> **INFORMATION GIVEN**

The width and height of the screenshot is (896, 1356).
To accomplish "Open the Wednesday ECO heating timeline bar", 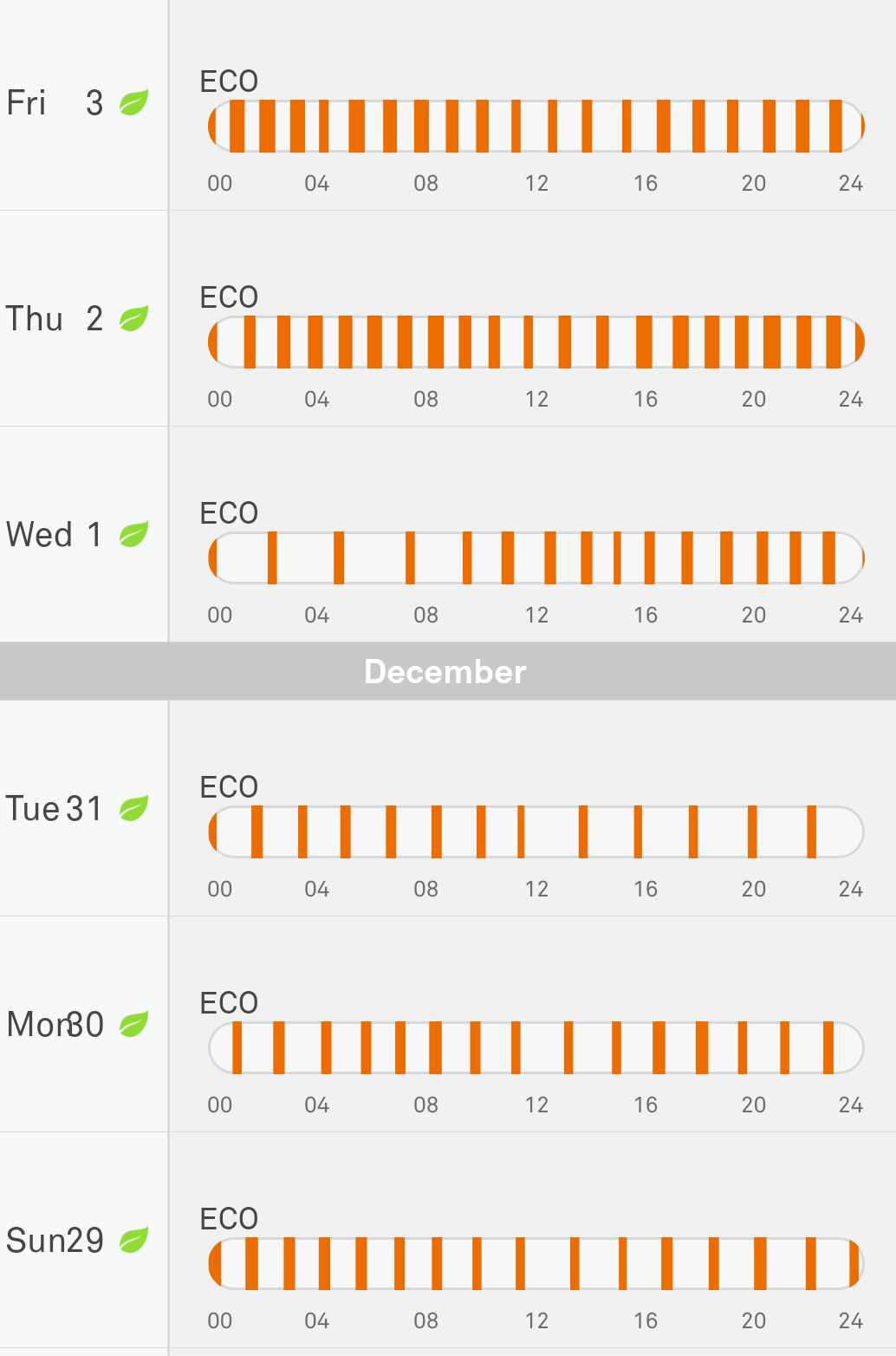I will [x=536, y=558].
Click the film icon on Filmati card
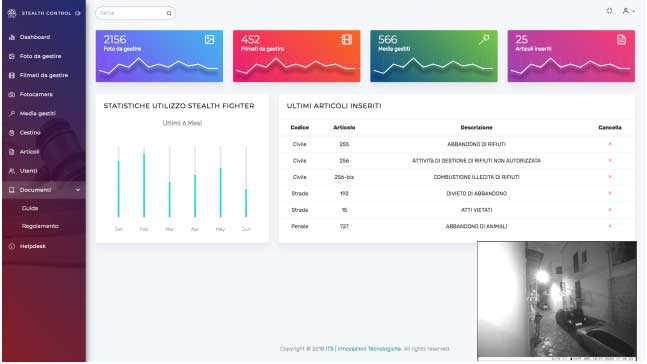The image size is (647, 364). [347, 40]
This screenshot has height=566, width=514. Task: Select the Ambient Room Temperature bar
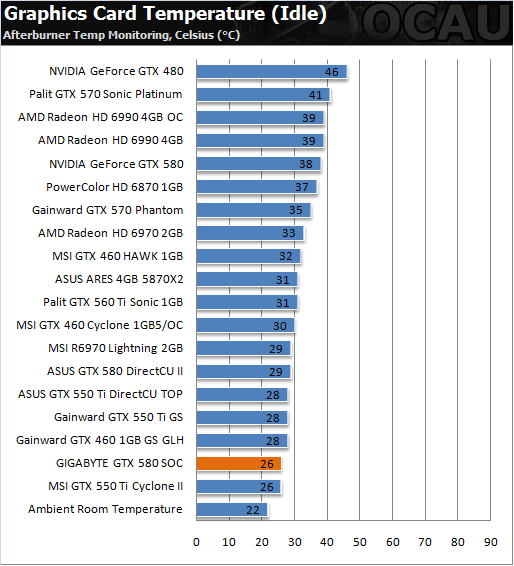[x=232, y=509]
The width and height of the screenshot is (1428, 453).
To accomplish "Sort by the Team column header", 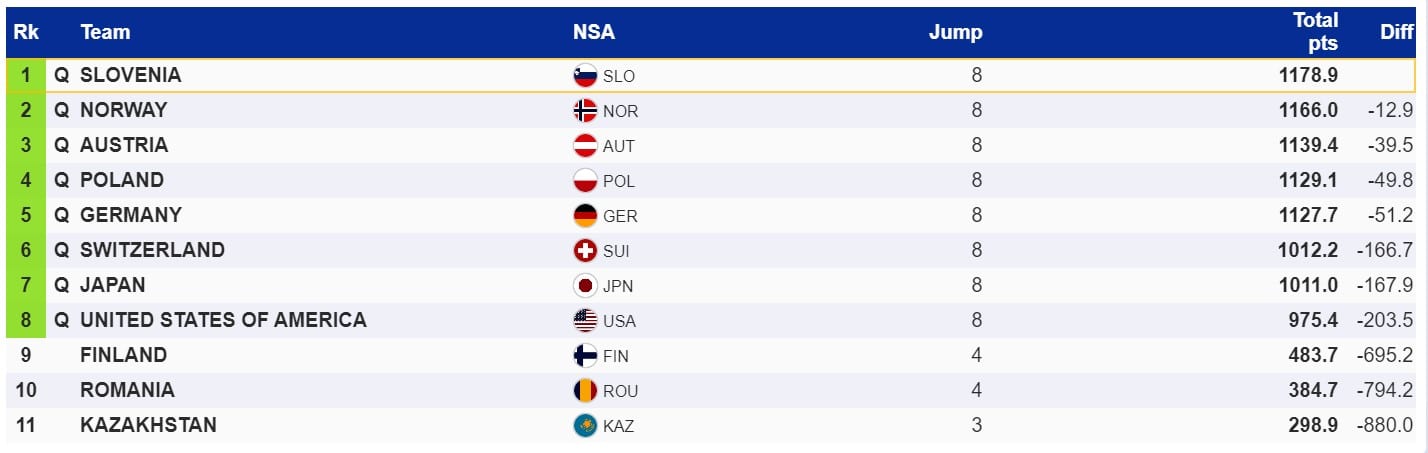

> **PROBLEM TO SOLVE**
Please retype the lines from the one containing "Click the film icon on Filmati card" through the last line of the records above, exactly as written, and leave out any pictures.

> **RESPONSE**
Click the film icon on Filmati card
The image size is (647, 364). [347, 40]
This screenshot has height=566, width=514. Task: Select the Ambient Room Temperature bar
[x=232, y=509]
The width and height of the screenshot is (1428, 453).
To accomplish "Sort by the Team column header", 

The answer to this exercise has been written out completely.